A listing document (other than one supporting a capitalisation issue) must not contain reference (general or particular) to future profits or contain dividend forecasts based on an assumed future level of profits unless supported by a formal profit forecast. Dividend forecasts not based on assumed future profits are not subject to this rule.
The issuer must determine in advance, with its financial adviser or sponsor in the case of a new applicant, whether to include a profit forecast in a listing document. As required by paragraph 34(2) of Part A, paragraph 34(2) of Part E, and paragraph 29(2) of Part B and paragraph 25(2) of Part F of Appendix 1, where a profit forecast appears in any listing document (other than one supporting a capitalisation issue), it must be clear, unambiguous and presented in an explicit manner and the principal assumptions, including commercial assumptions, upon which it is based, must be stated and such profit forecast must be prepared on a basis that is consistent with the accounting policies normally adopted by the issuer. The accounting policies and calculations for the forecast must be reviewed and reported on by the reporting accountants and their report must be set out. The financial adviser or sponsor must report in addition that they have satisfied themselves that the forecast has been made by the directors after due and careful enquiry, and such report must be set out.
A "profit forecast" for this purpose means any forecast of profits or losses, however worded, and includes any statement which explicitly or implicitly quantifies the anticipated level of future profits or losses, either expressly or by reference to previous profits or losses or any other benchmark or point of reference. It also includes any profit estimate, being any estimate of profits or losses for a financial period which has expired but for which the results have not yet been audited or published. Any valuation of assets (except for property interests (as defined in rule 5.01(3)) or businesses acquired by an issuer based on discounted cash flows or projections of profits, earnings or cash flows is regarded as a profit forecast.
A profit forecast appearing in a listing document (other than one supporting a capitalisation issue) should normally cover a period which is coterminous with the issuer's financial year-end. If, exceptionally the profit forecast period ends at a half year-end the Exchange will require an undertaking from the issuer that the interim report for that half year will be audited. Profit forecast periods not ending on the financial year end or half year-end will not be permitted.

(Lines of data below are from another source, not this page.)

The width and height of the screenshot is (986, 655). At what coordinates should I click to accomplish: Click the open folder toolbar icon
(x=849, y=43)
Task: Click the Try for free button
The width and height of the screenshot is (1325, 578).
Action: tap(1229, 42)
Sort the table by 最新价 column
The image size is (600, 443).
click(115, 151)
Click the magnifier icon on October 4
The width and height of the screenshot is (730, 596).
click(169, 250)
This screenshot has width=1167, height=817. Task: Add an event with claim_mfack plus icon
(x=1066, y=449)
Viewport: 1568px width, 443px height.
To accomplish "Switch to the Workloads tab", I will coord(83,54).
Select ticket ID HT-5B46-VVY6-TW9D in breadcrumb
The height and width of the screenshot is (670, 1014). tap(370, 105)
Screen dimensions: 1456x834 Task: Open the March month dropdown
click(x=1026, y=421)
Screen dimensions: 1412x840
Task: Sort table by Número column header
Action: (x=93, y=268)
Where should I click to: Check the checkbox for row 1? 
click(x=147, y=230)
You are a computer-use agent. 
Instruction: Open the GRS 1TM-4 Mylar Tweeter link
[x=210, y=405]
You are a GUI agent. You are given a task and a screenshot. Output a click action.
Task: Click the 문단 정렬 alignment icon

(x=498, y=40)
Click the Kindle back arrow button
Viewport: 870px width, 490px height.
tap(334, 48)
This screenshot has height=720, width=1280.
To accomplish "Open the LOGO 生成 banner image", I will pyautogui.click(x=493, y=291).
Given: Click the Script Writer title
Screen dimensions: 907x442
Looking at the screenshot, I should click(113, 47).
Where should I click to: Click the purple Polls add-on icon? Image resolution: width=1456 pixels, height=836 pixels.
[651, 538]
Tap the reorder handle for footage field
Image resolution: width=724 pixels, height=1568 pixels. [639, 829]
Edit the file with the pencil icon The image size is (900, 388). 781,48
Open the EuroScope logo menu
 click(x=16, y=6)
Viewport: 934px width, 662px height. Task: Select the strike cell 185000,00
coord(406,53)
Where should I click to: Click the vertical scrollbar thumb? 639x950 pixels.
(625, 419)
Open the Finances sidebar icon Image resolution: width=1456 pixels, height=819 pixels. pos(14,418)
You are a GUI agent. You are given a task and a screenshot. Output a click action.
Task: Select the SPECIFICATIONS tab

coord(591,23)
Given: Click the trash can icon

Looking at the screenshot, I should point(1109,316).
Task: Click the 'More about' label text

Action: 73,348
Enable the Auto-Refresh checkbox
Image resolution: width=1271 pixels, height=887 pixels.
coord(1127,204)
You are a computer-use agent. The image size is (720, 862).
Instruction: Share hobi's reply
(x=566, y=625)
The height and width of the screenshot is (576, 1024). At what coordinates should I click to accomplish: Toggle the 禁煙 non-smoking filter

The assumptions upon which any profit forecast appearing in a listing document (other than one supporting a capitalisation issue) are based must provide useful information to investors to help them in forming a view as to the reasonableness and reliability of the forecast. Such assumptions should draw the investors' attention to, and where possible quantify, those uncertain factors which could materially disturb the ultimate achievement of the forecast. The assumptions should be specific rather than general, definite rather than vague. All embracing assumptions and those relating to the general accuracy of the estimates made in the profit forecast should be avoided. Furthermore it will not normally be acceptable for assumptions to relate to matters which the directors, by virtue of their particular knowledge and experience in the business, are best able to take a view on or are able to exercise control over since such matters should be reflected directly in the profit forecast itself.
All listing documents must contain on the front cover or inside front cover of the listing document a prominent and legible disclaimer statement as follows:—
"Hong Kong Exchanges and Clearing Limited and The Stock Exchange of Hong Kong Limited take no responsibility for the contents of this document, make no representation as to its accuracy or completeness and expressly disclaim any liability whatsoever for any loss howsoever arising from or in reliance upon the whole or any part of the contents of this document."